■ **Passage shown**:

···

Good questions! Thank you.

I am hesitant to take drugs that may make me emotionally dependent. I don't want to feel I have to take them to feel good and want to know that what I enjoy is because it's natural. I sometimes take them though if things are very bad.

I have no problem with medication that I need to make my body function better such as blood pressure medication and the one for my heart; I take those and I need them. I am just afraid to mess with my head.

I was once told to use them and they really hit me hard: not only psychologically but also physically. I was in pain all day, could hardly walk and had to stop every half minute for instance, I could no longer climb the stairs in one go, it was all so terrible. My legs were burning, I had the shakes all day long. But that was the physical side. There was more.
I could no longer draw, and I lost my dreams and imagination; I used to paint and draw every day and I no longer could. The dreams were gone; instead of waking and remembering sheets full of dreams (I wrote them down, I would remember the smells, the way things felt, the colours) i had - nothing-. A void. No longer the dreamscapes; i was in mourning for quite a while. The creativity was gone, the talent to visualise things. It was all gone. And it never came back. Each time I remember this, as happens when I write this, makes me very, very sad.

···

■ **Complete the following**:
1. Decide whether each statement agrees with the post on medication, answering yes or no and quoting the deciding words: (a) The writer is unwilling to take blood pressure medication. (b) The writer used to paint and draw every day. (c) The writer's lost creativity eventually returned.
2. In the post on medication, what could the writer no longer do with the stairs?
3. From the post on medication, quote the words starting with "I am hesitant" and going on through "There was more.".

···

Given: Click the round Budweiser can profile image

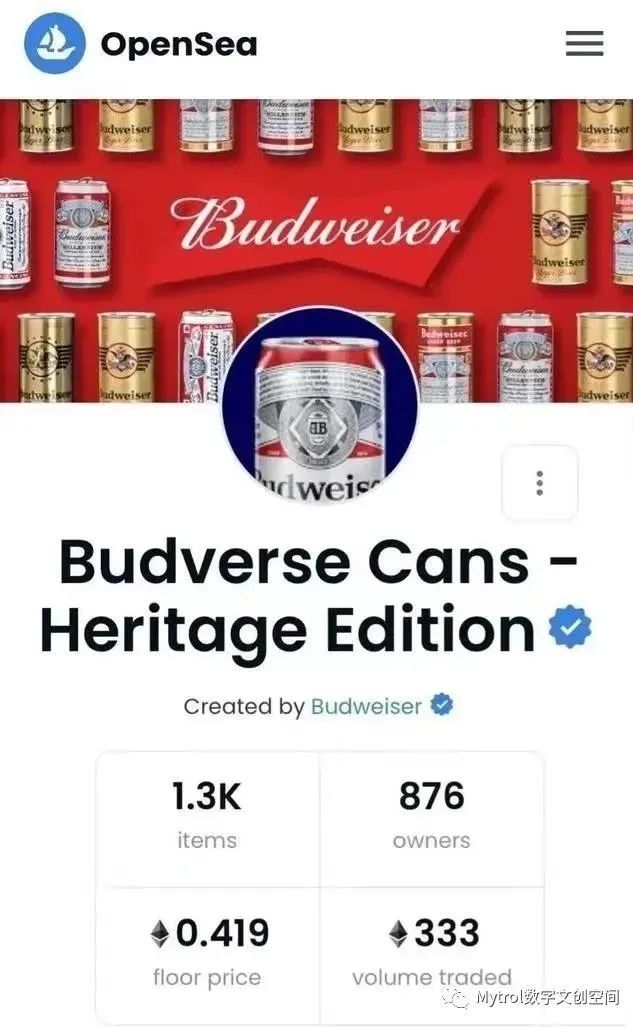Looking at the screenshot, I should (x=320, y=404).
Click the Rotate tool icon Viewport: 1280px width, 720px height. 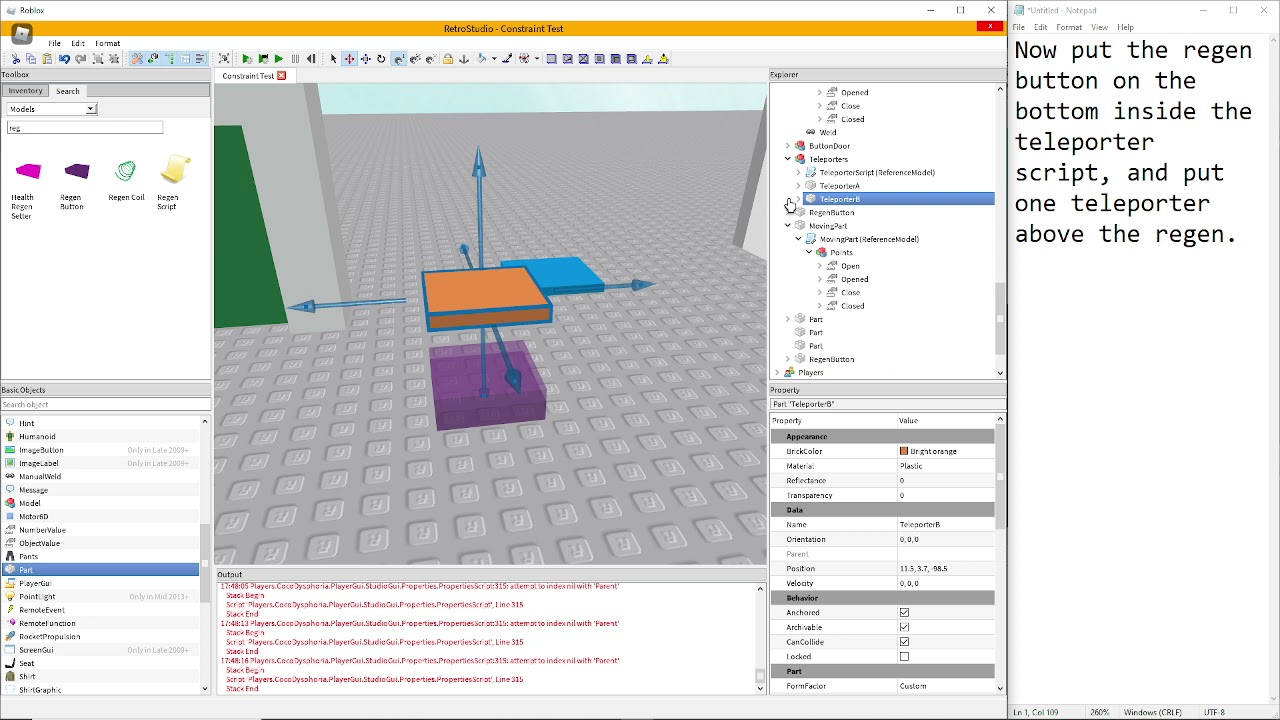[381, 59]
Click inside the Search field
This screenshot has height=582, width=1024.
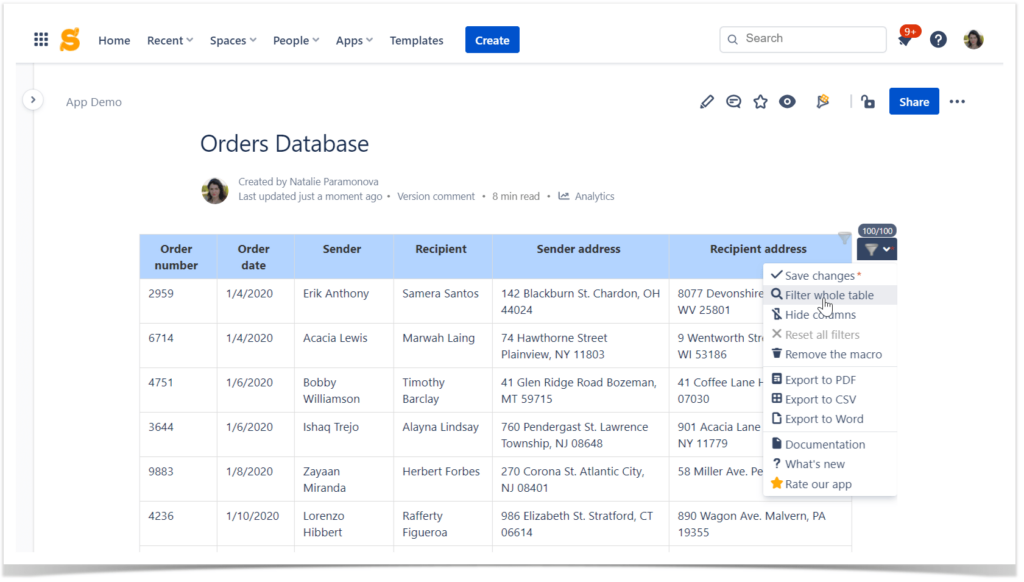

···

■ **Written answers**:
1.
(a) No: "I have no problem with medication that I need to make my body function better such as blood pressure medication"
(b) Yes: "I used to paint and draw every day"
(c) No: "And it never came back."

2. Climb them in one go.

3.
I am hesitant to take drugs that may make me emotionally dependent. I don't want to feel I have to take them to feel good and want to know that what I enjoy is because it's natural. I sometimes take them though if things are very bad.

I have no problem with medication that I need to make my body function better such as blood pressure medication and the one for my heart; I take those and I need them. I am just afraid to mess with my head.

I was once told to use them and they really hit me hard: not only psychologically but also physically. I was in pain all day, could hardly walk and had to stop every half minute for instance, I could no longer climb the stairs in one go, it was all so terrible. My legs were burning, I had the shakes all day long. But that was the physical side. There was more.